→ **Aim of the exercise**: Pictures are to be excluded. Please print only the lines from the one containing "Toggle the unix line-ending indicator" through the end of the data, exactly as they appear.

→ **Supplied material**:

---

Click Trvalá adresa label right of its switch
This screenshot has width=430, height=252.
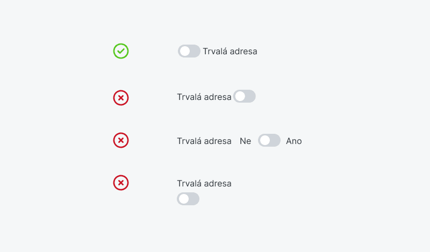[x=230, y=52]
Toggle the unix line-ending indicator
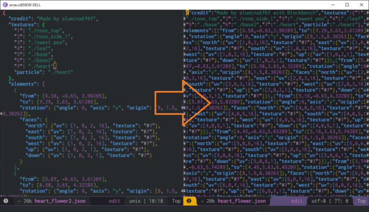Image resolution: width=369 pixels, height=212 pixels. click(x=135, y=201)
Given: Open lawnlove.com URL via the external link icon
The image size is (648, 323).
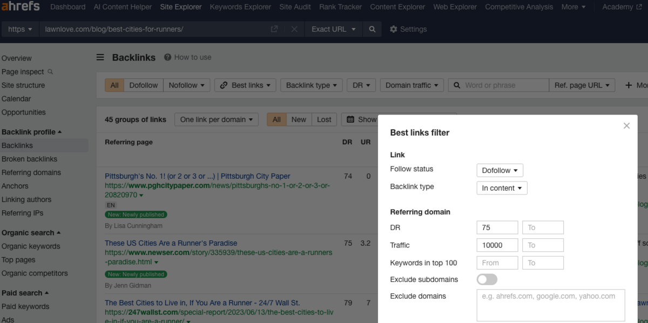Looking at the screenshot, I should point(274,29).
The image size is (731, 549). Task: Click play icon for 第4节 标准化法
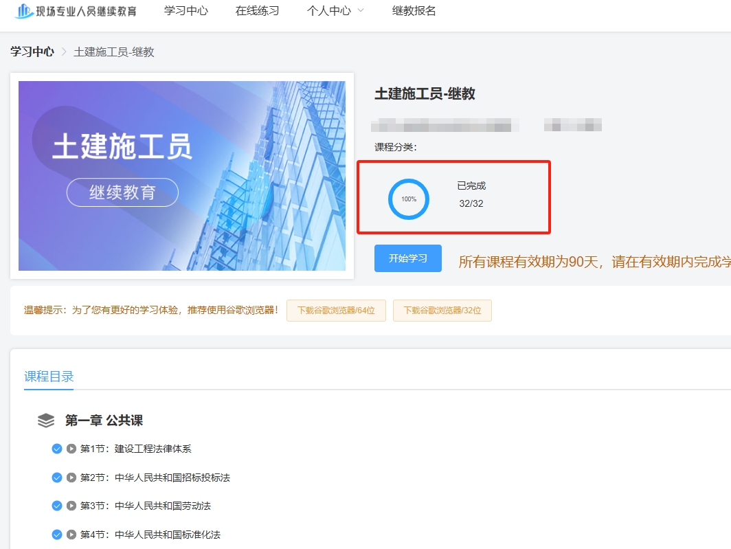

---

→ **Problem solution**:
Toggle the unix line-ending indicator
Image resolution: width=369 pixels, height=212 pixels. click(x=135, y=201)
Given: Open lawnlove.com URL via the external link icon
The image size is (648, 323).
Looking at the screenshot, I should point(274,29).
The image size is (731, 549). Task: Click play icon for 第4节 标准化法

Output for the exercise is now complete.